Hilton Head Island officials say extending sewer service to town-owned property allow it to kill two birds with one stone:
The town's Public Facilities Committee approved a request from the Hilton Head Public Service District on Tuesday for an additional $160,000 in tax-increment money to continue extending sewer to areas off of Squire Pope and Marshland roads and in the Chaplin area. The town and district have been partners in the sewer work.
The projects will provide service to town-owned property off William Hilton Parkway for a proposed linear park and off Squire Pope Road for Ford Shell Park and a future rowing and sailing center. The lines will also extend to the headwaters of Broad Creek.
The projects also will provide immediate sewer access to more than 90 properties, as well as indirect access to surrounding land, according to service-district spokesman Pete Nardi.

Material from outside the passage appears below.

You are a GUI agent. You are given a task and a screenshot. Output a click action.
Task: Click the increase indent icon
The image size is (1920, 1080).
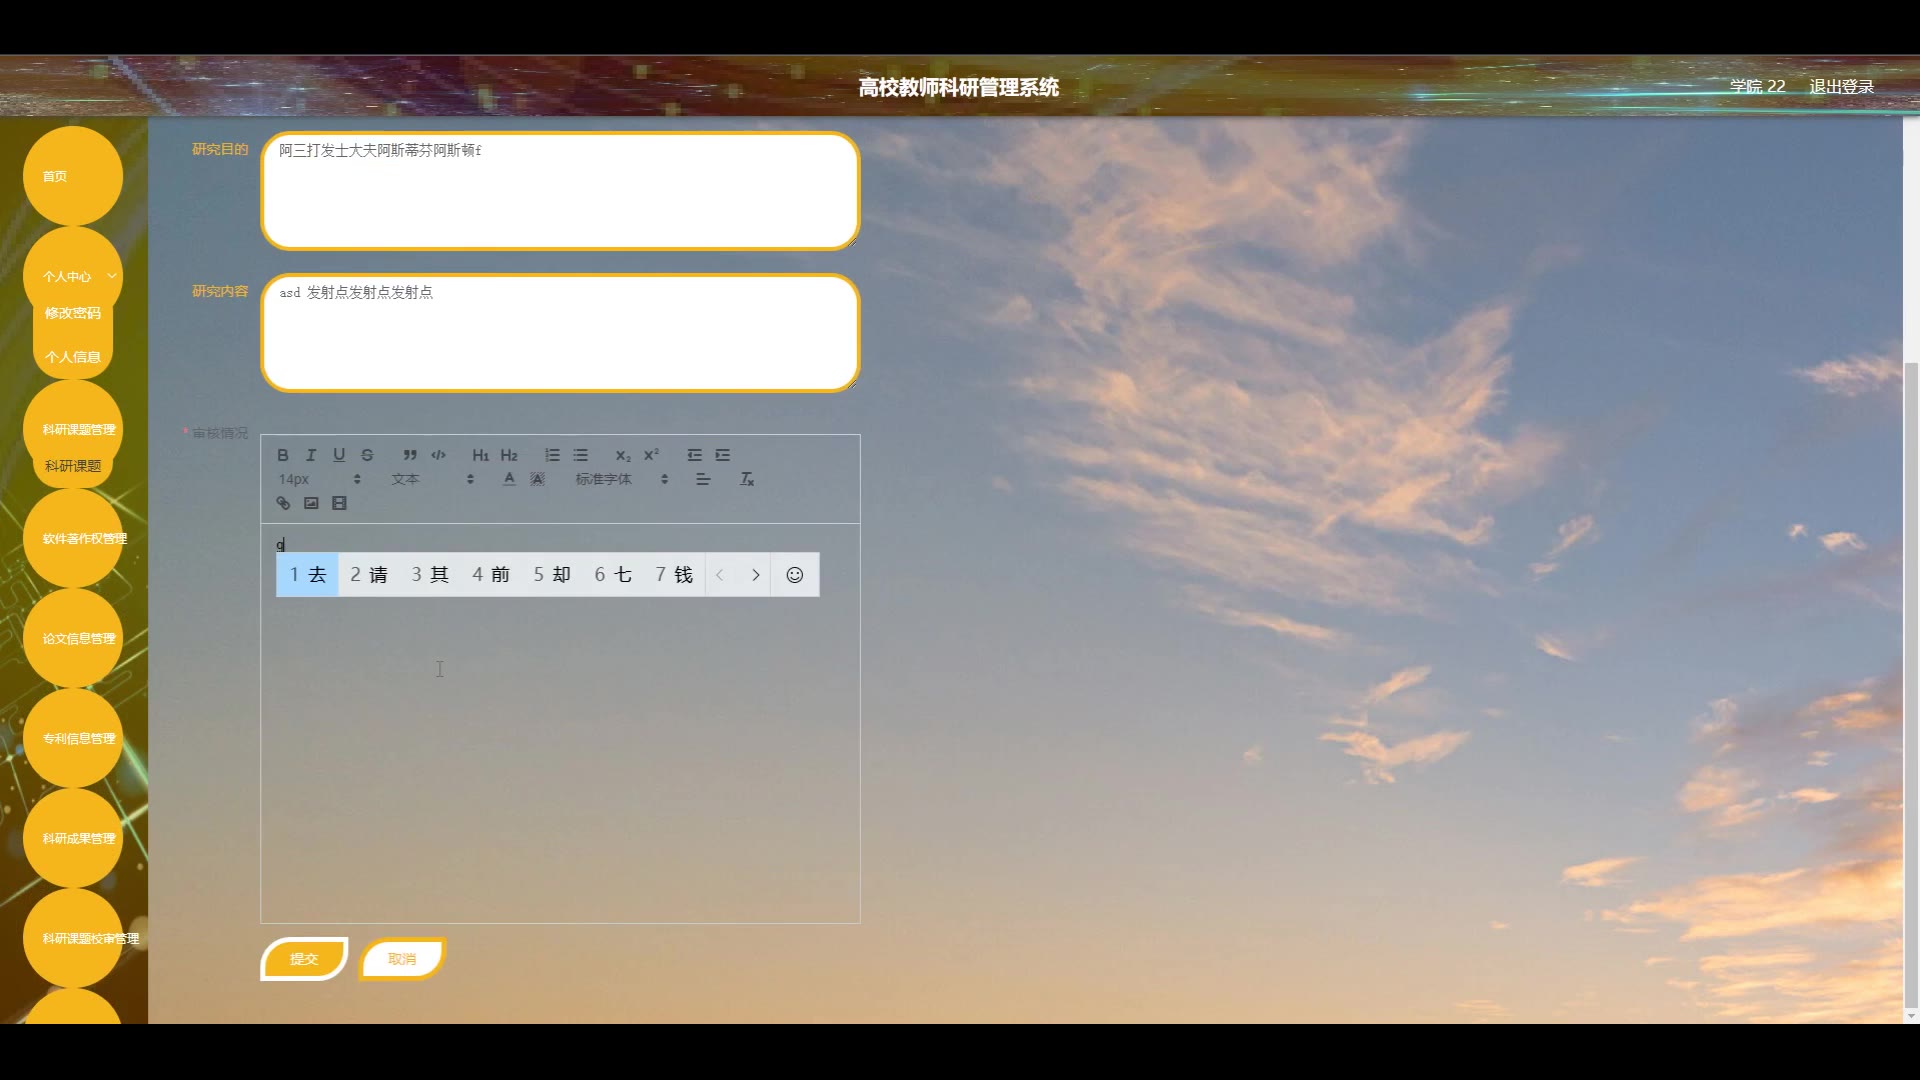(x=723, y=455)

It all fits in the town's long-term goal of providing sewer service to all residents as a way to eliminate septic tanks. Officials say such systems are ill-suited for the island's high water table, sandy soil and rain levels and result in tank failures that threaten public health and the environment.
"It's a win-win for the town to put in sewer for property it owns and pick up surrounding, under-served areas," said committee member and Town Councilman George Williams Jr. The cost increase "will provide a line more available to more people. ... It's part of our environmental policy."
The three sewer projects were budgeted at about $293,000 in 2009.
The committee's recommendation to add $160,000 would complete sewer extension along Squire Pope Road that began last year.
If the increase recommended by the committee is approved by Town Council, the total cost will grow to about $450,000.
The town will pay for the projects through TIF districts, which allow municipalities to collect taxes generated by new development and increased property values to pay for public improvements such as sewer service in blighted areas. Those improvements are designed to entice private investment and revitalization.
The sewer construction is slated for this year, with work along Squire Pope to start first. The projects are expected to take approximately three months, Nardi said.